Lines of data
******

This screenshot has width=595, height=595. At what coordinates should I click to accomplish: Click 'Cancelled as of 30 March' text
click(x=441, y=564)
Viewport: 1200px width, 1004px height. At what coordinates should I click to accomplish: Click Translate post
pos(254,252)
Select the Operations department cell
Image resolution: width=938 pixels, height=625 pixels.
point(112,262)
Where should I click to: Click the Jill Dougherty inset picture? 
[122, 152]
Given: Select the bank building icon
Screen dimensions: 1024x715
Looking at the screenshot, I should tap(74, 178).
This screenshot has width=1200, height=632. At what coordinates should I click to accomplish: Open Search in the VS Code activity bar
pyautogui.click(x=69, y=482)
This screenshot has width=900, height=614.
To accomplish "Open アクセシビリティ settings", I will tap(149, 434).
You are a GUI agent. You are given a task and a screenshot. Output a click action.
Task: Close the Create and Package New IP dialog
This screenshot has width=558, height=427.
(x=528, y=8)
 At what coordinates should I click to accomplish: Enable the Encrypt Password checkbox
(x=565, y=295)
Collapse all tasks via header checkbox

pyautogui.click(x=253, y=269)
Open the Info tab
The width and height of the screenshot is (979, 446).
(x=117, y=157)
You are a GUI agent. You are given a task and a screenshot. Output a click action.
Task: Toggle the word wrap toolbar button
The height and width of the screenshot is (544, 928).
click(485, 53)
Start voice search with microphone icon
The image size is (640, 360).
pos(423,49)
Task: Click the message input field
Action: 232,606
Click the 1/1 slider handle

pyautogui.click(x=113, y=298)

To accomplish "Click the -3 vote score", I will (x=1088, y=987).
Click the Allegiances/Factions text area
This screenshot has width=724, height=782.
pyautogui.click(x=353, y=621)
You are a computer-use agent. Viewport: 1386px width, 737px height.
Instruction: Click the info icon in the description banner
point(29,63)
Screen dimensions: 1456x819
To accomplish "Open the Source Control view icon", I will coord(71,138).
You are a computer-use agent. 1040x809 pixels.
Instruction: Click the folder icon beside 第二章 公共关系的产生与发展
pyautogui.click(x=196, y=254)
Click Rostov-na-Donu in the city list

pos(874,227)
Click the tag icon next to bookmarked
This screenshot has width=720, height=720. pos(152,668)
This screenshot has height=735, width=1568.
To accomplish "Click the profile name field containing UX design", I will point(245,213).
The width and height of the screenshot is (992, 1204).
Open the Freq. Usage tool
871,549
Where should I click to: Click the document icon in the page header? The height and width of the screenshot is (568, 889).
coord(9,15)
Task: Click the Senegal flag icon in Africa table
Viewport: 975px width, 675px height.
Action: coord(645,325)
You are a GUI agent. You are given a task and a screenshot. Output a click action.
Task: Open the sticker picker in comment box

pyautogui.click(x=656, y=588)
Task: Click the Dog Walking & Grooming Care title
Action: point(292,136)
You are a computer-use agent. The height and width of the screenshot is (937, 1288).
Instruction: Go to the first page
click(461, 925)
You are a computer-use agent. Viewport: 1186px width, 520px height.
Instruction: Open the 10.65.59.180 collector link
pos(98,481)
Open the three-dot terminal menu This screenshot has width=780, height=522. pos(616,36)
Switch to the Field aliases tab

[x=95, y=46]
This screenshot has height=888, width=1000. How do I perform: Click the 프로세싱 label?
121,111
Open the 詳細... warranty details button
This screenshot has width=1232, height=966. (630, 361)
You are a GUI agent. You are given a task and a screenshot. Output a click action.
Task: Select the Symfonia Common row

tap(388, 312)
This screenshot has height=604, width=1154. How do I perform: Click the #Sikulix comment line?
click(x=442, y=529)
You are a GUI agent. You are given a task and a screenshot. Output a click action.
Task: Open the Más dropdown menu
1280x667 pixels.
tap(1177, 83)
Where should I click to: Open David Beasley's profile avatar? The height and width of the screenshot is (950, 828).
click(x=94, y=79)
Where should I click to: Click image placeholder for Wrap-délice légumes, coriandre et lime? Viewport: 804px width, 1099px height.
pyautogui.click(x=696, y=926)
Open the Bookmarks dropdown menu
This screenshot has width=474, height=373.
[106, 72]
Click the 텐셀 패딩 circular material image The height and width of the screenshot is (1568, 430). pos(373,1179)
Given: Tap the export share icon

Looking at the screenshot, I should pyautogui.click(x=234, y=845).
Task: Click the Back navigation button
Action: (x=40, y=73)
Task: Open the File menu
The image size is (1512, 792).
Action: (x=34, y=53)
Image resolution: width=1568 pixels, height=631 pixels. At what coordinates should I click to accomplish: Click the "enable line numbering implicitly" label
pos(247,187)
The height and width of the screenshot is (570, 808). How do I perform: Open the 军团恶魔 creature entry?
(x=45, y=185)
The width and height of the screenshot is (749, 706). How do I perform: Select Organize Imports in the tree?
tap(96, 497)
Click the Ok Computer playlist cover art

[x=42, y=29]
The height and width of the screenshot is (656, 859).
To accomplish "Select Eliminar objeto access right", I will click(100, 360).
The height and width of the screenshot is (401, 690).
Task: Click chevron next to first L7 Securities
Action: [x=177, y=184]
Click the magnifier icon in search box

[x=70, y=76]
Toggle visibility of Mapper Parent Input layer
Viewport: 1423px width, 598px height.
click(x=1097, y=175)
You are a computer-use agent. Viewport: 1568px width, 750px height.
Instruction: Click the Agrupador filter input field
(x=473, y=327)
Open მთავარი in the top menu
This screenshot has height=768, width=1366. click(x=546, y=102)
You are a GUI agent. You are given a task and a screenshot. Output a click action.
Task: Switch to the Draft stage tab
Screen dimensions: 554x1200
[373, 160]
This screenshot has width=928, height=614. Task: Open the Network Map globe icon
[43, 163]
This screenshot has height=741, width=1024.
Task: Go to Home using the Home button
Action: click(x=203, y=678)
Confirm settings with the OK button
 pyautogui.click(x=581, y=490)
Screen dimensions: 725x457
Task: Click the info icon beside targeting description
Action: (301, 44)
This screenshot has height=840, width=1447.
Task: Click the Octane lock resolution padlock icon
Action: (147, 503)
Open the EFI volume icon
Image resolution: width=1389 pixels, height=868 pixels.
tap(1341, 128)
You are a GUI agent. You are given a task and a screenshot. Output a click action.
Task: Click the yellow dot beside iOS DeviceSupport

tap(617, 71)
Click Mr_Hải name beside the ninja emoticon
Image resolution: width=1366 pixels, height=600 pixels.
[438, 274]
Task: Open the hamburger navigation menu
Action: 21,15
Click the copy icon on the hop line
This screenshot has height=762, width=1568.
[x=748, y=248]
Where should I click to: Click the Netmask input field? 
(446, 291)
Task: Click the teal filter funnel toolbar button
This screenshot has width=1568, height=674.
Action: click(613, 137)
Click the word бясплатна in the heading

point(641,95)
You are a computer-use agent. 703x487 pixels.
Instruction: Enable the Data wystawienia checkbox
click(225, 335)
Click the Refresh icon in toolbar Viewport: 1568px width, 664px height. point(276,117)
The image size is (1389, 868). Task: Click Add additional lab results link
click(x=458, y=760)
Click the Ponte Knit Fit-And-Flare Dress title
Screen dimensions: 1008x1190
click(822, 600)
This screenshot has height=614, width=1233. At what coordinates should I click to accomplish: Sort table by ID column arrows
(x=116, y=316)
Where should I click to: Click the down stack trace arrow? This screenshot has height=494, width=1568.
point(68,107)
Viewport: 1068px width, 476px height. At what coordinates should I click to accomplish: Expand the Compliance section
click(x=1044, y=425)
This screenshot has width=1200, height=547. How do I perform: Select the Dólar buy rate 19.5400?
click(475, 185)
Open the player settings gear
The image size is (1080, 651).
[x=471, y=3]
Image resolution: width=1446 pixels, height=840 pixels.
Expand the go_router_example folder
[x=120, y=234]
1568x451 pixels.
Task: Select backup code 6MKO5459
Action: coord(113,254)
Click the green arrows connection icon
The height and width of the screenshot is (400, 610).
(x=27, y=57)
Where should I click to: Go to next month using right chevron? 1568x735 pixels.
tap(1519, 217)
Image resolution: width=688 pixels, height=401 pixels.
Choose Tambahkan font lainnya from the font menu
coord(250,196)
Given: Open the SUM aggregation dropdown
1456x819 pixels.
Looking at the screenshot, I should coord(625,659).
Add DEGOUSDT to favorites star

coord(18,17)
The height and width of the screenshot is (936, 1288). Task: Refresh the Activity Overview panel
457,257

******

Take the lines from the one containing "Image resolution: width=1446" through the end of the records, swap "green" for "blue", and return only those lines with everything else unchanged.

Answer to this task:
Image resolution: width=1446 pixels, height=840 pixels.
Expand the go_router_example folder
[x=120, y=234]
1568x451 pixels.
Task: Select backup code 6MKO5459
Action: coord(113,254)
Click the blue arrows connection icon
The height and width of the screenshot is (400, 610).
(x=27, y=57)
Where should I click to: Go to next month using right chevron? 1568x735 pixels.
tap(1519, 217)
Image resolution: width=688 pixels, height=401 pixels.
Choose Tambahkan font lainnya from the font menu
coord(250,196)
Given: Open the SUM aggregation dropdown
1456x819 pixels.
Looking at the screenshot, I should coord(625,659).
Add DEGOUSDT to favorites star

coord(18,17)
The height and width of the screenshot is (936, 1288). Task: Refresh the Activity Overview panel
457,257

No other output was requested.